« Pour la légalisation du cannabis » ?
Cinquante ans après la loi de 1970 réprimant l’usage et le trafic de stupéfiants, l’action publique ne protège en rien la jeunesse des risques du cannabis, constate le sociologueAlain Ehrenberg qui préconise la légalisation et non pas la dépénalisation.
Dans un entretien publié par Le Figaro dans son édition du 19 avril, le président de la République s’est déclaré très défavorable à la dépénalisation des usages du cannabis, affirmant que « les stups ont besoin d’un coup de frein et pas d’un coup de publicité ».
Si la dépénalisation, qui est une mauvaise solution parce qu’elle ne touche pas à la production et au trafic, suscite l’hostilité d’Emmanuel Macron, la légalisation est évidemment encore moins envisageable. Or, c’est elle qui devrait être au centre d’un débat politique jusqu’à présent inexistant.
Malheureusement, le président a adopté ce ton assertif et moralisateur qui caractérise la pensée des gouvernements successifs depuis des décennies, ton qui délégitime tout débat au nom du slogan vague qu’est la protection de notre jeunesse. Or, un débat est essentiel en démocratie parce qu’il permet de clarifier devant l’opinion les raisons de changer ou de ne pas changer de politique. Ce débat est d’autant plus nécessaire que les Français et, surtout, les addictologues (qui sont quand même en première ligne des problèmes sanitaires et psychologiques) sont favorables au changement.
Notre législation sur les stupéfiants date de 1970. Prévoyant la répression pénale de l’usage et du trafic, elle a pour objectif de s’attaquer en même temps à l’offre et à la demande. Cinquante plus tard, le constat sur le cannabis est sans appel : la consommation est forte (en 2018, selon l’Observatoire français des drogues et des toxicomanies, 16,1 % des élèves de 3e ont consommé dans l’année et 42,4 % des terminales l’ont expérimenté) et les trafics sont florissants.
Il faut regarder ces faits en face, tout particulièrement en regard du critère d’efficacité des politiques publiques. Les gouvernements successifs jusqu’à aujourd’hui ne se sont jamais posé la question de l’efficacité de l’action publique. Or, celle-ci est une question essentielle en démocratie.
Activité répressive chronophage
La raison principale avancée pour ne rien changer est que le cannabis comporte des dangers, ce qui est tout à fait exact. Mais si une politique devait se fonder sur ce seul critère, il y a bien longtemps qu’on aurait interdit le tabac et l’alcool.

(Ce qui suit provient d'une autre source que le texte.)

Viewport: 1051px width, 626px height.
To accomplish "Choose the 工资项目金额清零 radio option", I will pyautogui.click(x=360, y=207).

Un rapport du cercle de réflexion Terra Nova publié en octobre 2020 montre que l’activité répressive est très chronophage pour la police et la justice. Au sein des services de police « l’impression générale (…) est de “vider l’océan avec une petite cuillère” », ce qui suscite un fort sentiment de lassitude chez les fonctionnaires. Au niveau de la justice et de l’administration pénitentiaire, 14,7 % de la population incarcérée l’est pour infraction à la législation sur les stupéfiants, ce qui implique en amont une série d’actes judiciaires qui prennent du temps et engorgent les tribunaux.